“Cultura não pode ser um artigo de luxo”, diz Ivoneide no PGP Camaçari

 “Cultura não pode ser um artigo de luxo”, diz Ivoneide no PGP Camaçari

Representantes de diversos segmentos artísticos participaram do debate e compartilharam ideias do que esperam para a cultura do munícipio. O encontro online do Programa de Governo Participativo (PGP), realizado nesta segunda-feira (06/07), mostrou que Camaçari é um município com ampla diversidade cultural.

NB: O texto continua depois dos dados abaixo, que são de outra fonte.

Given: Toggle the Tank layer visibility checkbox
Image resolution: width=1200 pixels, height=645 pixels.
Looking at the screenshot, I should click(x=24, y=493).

Ivoneide Caetano, pré-candidata a prefeita pelo PT, contou que o setor cultural vai ter uma importante participação na reorganização da economia do país e em Camaçari não será diferente, porque nacionalmente é um setor que proporciona uma receita superior a 335 bilhões.

“Em Camaçari, a cultura pode contribuir para recuperação pós-pandemia. A cultura não pode ser um artigo de luxo, só para alguns. Tem que trabalhar para que todos tenham acesso. Nós temos um município rico culturalmente e temos que explorar isso ao máximo. Camaçari, que é conhecida por ser um polo industrial, tem tudo para ser transformada num pólo cultural”, contou. 

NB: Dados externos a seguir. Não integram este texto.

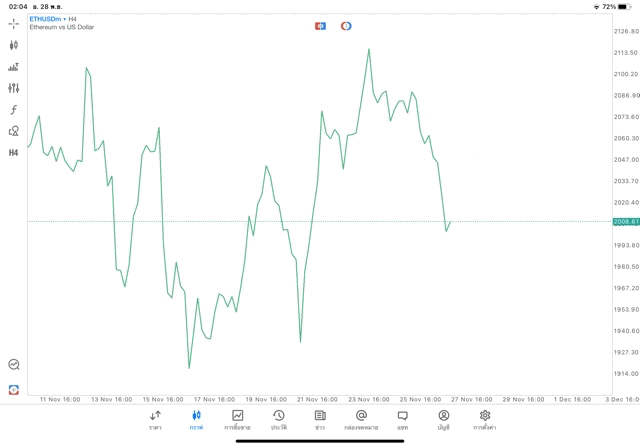
Task: Open the แชท chat tab
Action: 402,419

Ao fazer uso da palavra, representando a economia da Cultura, Carlos Santos falou que espera que no futuro as oportunidades voltadas para o setor no município sejam maximizadas.

“Seja por meio de eventos inclusivos ou pela revitalização dos teatros já existentes na cidade e capacitação dos nossos artistas para disputarem editais. Um futuro ampliado e iluminado. Acho que devemos criar aqui em Camaçari uma fábrica de projetos para que os recursos venham para cá”, pontuou.

O ativista cultural, Bispo da Cultura também fez sugestões no PGP, a exemplo da implementação de um programa de oficinas, cursos e workshops que percorra periodicamente a sede, orla e zona rural.

“Eu espero que em um futuro próximo o artista possa viver da sua arte e que tenha acesso às políticas públicas voltadas para ele. Acredito que debater a cultura na construção de um Programa de Governo, por várias mãos e pensamentos, atingirá o maior número possível das artes e terá menos chances de erro, porque tudo que é feito de forma democrática está mais suscetível a acertos”, acrescentou.